Exercise:
Turn each line of the listing below into a string in a single JSON list, one string per line, and skip the blank lines.

[Data records]
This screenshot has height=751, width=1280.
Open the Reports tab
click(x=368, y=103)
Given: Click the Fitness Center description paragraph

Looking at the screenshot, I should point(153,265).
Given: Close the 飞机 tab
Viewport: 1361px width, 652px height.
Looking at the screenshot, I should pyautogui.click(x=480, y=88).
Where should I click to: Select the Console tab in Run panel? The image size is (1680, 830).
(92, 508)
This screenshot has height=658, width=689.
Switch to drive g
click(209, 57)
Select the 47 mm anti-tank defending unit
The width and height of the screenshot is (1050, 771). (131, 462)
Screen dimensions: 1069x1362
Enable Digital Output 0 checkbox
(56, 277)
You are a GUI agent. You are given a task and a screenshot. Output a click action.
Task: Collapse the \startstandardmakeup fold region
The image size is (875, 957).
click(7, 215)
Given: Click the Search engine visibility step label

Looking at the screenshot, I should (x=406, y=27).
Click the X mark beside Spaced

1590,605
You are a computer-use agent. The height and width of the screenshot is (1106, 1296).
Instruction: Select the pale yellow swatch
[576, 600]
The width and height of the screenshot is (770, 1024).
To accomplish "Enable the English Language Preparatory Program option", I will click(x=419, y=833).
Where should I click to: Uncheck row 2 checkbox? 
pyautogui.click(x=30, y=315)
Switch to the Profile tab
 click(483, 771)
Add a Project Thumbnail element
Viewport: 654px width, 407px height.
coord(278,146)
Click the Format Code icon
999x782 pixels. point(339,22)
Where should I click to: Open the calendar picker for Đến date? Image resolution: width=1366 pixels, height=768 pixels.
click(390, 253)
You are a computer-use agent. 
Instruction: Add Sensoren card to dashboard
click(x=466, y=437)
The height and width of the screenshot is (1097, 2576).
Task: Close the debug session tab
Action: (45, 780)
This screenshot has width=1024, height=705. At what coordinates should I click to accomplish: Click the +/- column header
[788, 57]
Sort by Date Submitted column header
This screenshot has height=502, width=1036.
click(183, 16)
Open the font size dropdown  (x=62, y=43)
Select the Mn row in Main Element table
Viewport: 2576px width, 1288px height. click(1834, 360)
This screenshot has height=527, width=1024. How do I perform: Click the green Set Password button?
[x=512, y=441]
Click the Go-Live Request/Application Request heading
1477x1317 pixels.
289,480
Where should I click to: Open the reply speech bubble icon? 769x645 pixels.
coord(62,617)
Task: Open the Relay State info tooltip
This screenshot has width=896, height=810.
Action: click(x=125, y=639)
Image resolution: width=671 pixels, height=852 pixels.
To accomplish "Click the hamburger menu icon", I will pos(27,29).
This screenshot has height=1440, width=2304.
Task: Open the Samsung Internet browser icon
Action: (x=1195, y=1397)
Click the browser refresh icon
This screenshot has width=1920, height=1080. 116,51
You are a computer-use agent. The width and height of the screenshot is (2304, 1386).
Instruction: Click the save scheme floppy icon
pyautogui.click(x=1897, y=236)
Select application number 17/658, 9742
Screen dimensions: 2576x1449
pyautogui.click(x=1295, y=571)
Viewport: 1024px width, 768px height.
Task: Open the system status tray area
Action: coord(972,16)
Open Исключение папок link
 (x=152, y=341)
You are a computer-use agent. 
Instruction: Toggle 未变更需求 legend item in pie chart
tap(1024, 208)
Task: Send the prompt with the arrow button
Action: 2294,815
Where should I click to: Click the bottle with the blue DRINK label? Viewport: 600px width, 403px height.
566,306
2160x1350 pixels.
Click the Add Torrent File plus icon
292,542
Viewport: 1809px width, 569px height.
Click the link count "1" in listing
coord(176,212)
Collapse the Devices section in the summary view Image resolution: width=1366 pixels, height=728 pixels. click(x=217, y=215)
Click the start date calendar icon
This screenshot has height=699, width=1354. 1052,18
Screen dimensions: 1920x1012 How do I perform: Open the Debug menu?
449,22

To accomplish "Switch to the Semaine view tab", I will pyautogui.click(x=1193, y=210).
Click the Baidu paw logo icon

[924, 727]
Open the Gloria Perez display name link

Written answer:
[
  "This screenshot has height=751, width=1280.",
  "Open the Reports tab",
  "click(x=368, y=103)",
  "Given: Click the Fitness Center description paragraph",
  "Looking at the screenshot, I should point(153,265).",
  "Given: Close the 飞机 tab",
  "Viewport: 1361px width, 652px height.",
  "Looking at the screenshot, I should pyautogui.click(x=480, y=88).",
  "Where should I click to: Select the Console tab in Run panel? The image size is (1680, 830).",
  "(92, 508)",
  "This screenshot has height=658, width=689.",
  "Switch to drive g",
  "click(209, 57)",
  "Select the 47 mm anti-tank defending unit",
  "The width and height of the screenshot is (1050, 771). (131, 462)",
  "Screen dimensions: 1069x1362",
  "Enable Digital Output 0 checkbox",
  "(56, 277)",
  "You are a GUI agent. You are given a task and a screenshot. Output a click action.",
  "Task: Collapse the \\startstandardmakeup fold region",
  "The image size is (875, 957).",
  "click(7, 215)",
  "Given: Click the Search engine visibility step label",
  "Looking at the screenshot, I should (x=406, y=27).",
  "Click the X mark beside Spaced",
  "1590,605",
  "You are a computer-use agent. The height and width of the screenshot is (1106, 1296).",
  "Instruction: Select the pale yellow swatch",
  "[576, 600]",
  "The width and height of the screenshot is (770, 1024).",
  "To accomplish \"Enable the English Language Preparatory Program option\", I will click(x=419, y=833).",
  "Where should I click to: Uncheck row 2 checkbox? ",
  "pyautogui.click(x=30, y=315)",
  "Switch to the Profile tab",
  " click(483, 771)",
  "Add a Project Thumbnail element",
  "Viewport: 654px width, 407px height.",
  "coord(278,146)",
  "Click the Format Code icon",
  "999x782 pixels. point(339,22)",
  "Where should I click to: Open the calendar picker for Đến date? Image resolution: width=1366 pixels, height=768 pixels.",
  "click(390, 253)",
  "You are a computer-use agent. ",
  "Instruction: Add Sensoren card to dashboard",
  "click(x=466, y=437)",
  "The height and width of the screenshot is (1097, 2576).",
  "Task: Close the debug session tab",
  "Action: (45, 780)",
  "This screenshot has width=1024, height=705. At what coordinates should I click to accomplish: Click the +/- column header",
  "[788, 57]",
  "Sort by Date Submitted column header",
  "This screenshot has height=502, width=1036.",
  "click(183, 16)",
  "Open the font size dropdown  (x=62, y=43)",
  "Select the Mn row in Main Element table",
  "Viewport: 2576px width, 1288px height. click(1834, 360)",
  "This screenshot has height=527, width=1024. How do I perform: Click the green Set Password button?",
  "[x=512, y=441]",
  "Click the Go-Live Request/Application Request heading",
  "1477x1317 pixels.",
  "289,480",
  "Where should I click to: Open the reply speech bubble icon? 769x645 pixels.",
  "coord(62,617)",
  "Task: Open the Relay State info tooltip",
  "This screenshot has width=896, height=810.",
  "Action: click(x=125, y=639)",
  "Image resolution: width=671 pixels, height=852 pixels.",
  "To accomplish \"Click the hamburger menu icon\", I will pos(27,29).",
  "This screenshot has height=1440, width=2304.",
  "Task: Open the Samsung Internet browser icon",
  "Action: (x=1195, y=1397)",
  "Click the browser refresh icon",
  "This screenshot has width=1920, height=1080. 116,51",
  "You are a computer-use agent. The width and height of the screenshot is (2304, 1386).",
  "Instruction: Click the save scheme floppy icon",
  "pyautogui.click(x=1897, y=236)",
  "Select application number 17/658, 9742",
  "Screen dimensions: 2576x1449",
  "pyautogui.click(x=1295, y=571)",
  "Viewport: 1024px width, 768px height.",
  "Task: Open the system status tray area",
  "Action: coord(972,16)",
  "Open Исключение папок link",
  " (x=152, y=341)",
  "You are a computer-use agent. ",
  "Instruction: Toggle 未变更需求 legend item in pie chart",
  "tap(1024, 208)",
  "Task: Send the prompt with the arrow button",
  "Action: 2294,815",
  "Where should I click to: Click the bottle with the blue DRINK label? Viewport: 600px width, 403px height.",
  "566,306",
  "2160x1350 pixels.",
  "Click the Add Torrent File plus icon",
  "292,542",
  "Viewport: 1809px width, 569px height.",
  "Click the link count \"1\" in listing",
  "coord(176,212)",
  "Collapse the Devices section in the summary view Image resolution: width=1366 pixels, height=728 pixels. click(x=217, y=215)",
  "Click the start date calendar icon",
  "This screenshot has height=699, width=1354. 1052,18",
  "Screen dimensions: 1920x1012 How do I perform: Open the Debug menu?",
  "449,22",
  "To accomplish \"Switch to the Semaine view tab\", I will pyautogui.click(x=1193, y=210).",
  "Click the Baidu paw logo icon",
  "[924, 727]",
  "Open the Gloria Perez display name link"
]